▶ WHAT YOU ARE ASKED TO DO
Copy exactly the lines from the one containing "Task: Collapse Datei- und" through the last line of the records below, including both, and leave out any pictures.

──────── SUPPLIED MATERIAL

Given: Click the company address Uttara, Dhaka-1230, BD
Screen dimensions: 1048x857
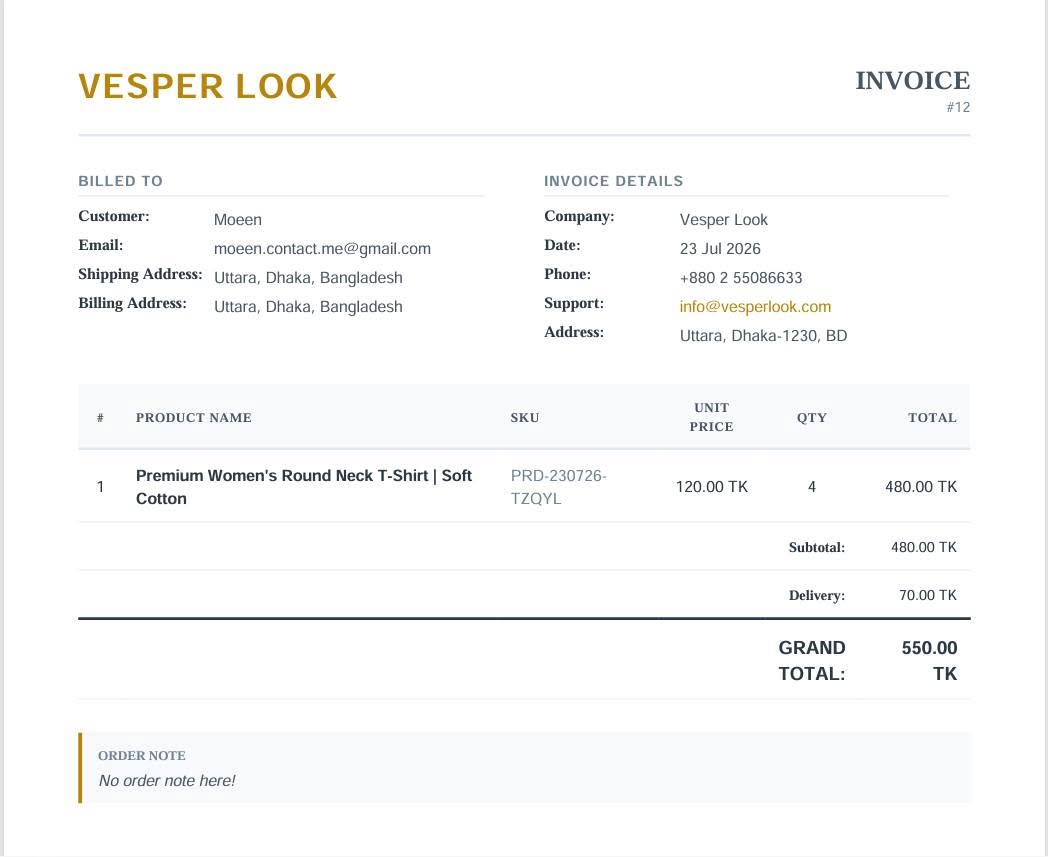Looking at the screenshot, I should 763,336.
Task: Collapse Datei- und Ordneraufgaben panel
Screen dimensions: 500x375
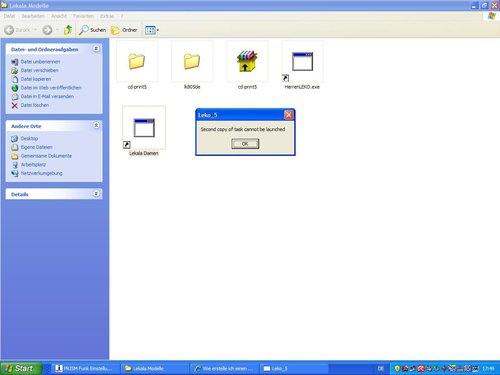Action: tap(96, 49)
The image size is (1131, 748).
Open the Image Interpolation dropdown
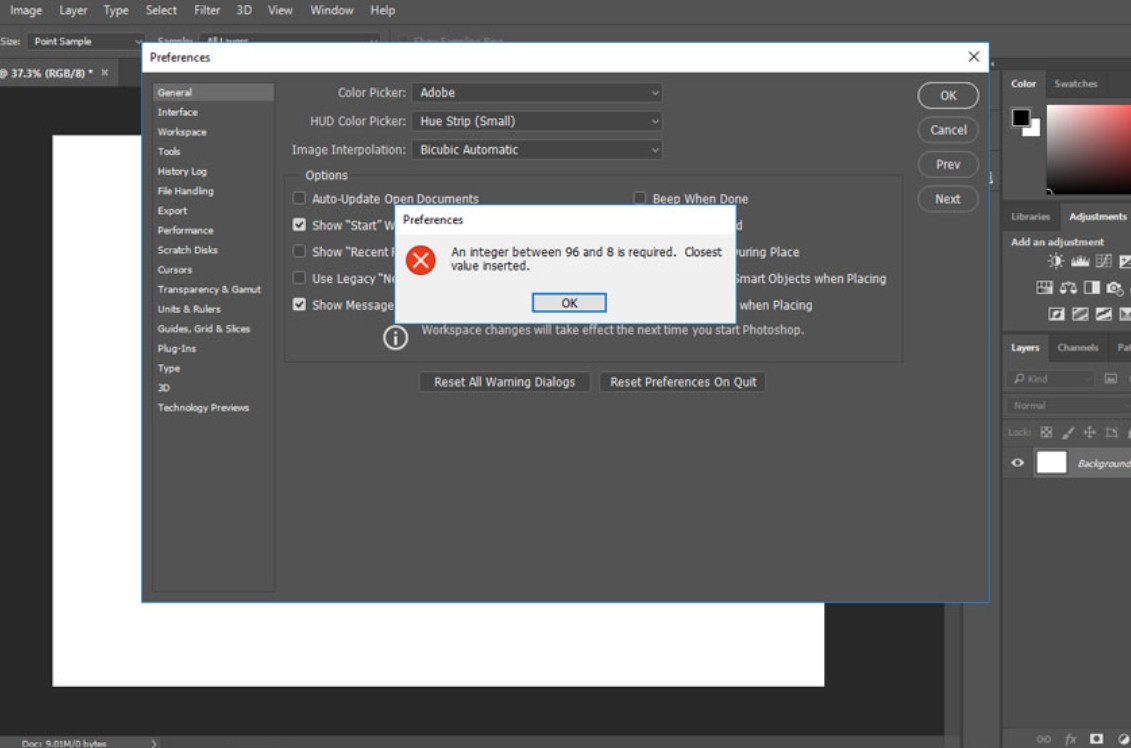click(538, 150)
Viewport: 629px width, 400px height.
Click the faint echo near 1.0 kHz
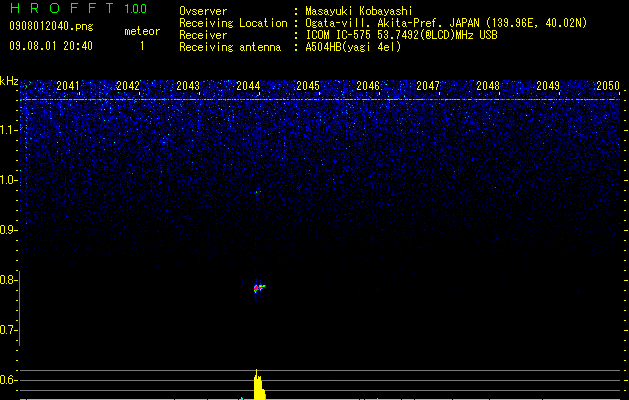258,192
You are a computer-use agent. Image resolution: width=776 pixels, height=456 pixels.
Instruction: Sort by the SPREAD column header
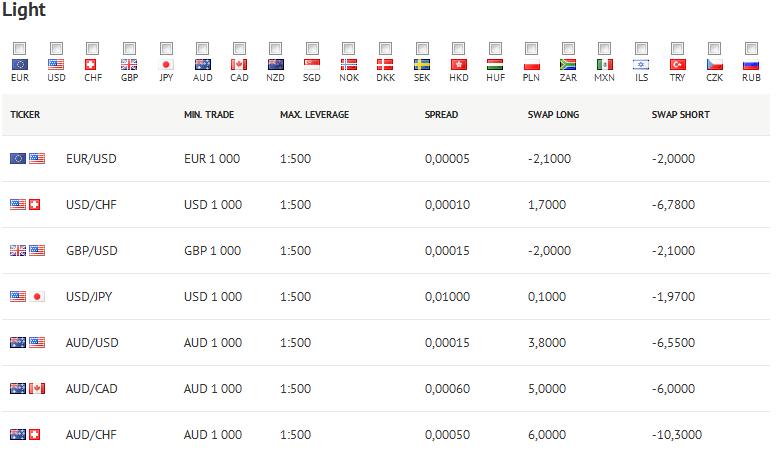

────────────────

▶ EXPECTED OUTPUT
Task: Collapse Datei- und Ordneraufgaben panel
Screen dimensions: 500x375
Action: tap(96, 49)
The image size is (1131, 748).
Open the Image Interpolation dropdown
click(538, 150)
Viewport: 629px width, 400px height.
Click the faint echo near 1.0 kHz
258,192
You are a computer-use agent. Image resolution: width=776 pixels, height=456 pixels.
Instruction: Sort by the SPREAD column header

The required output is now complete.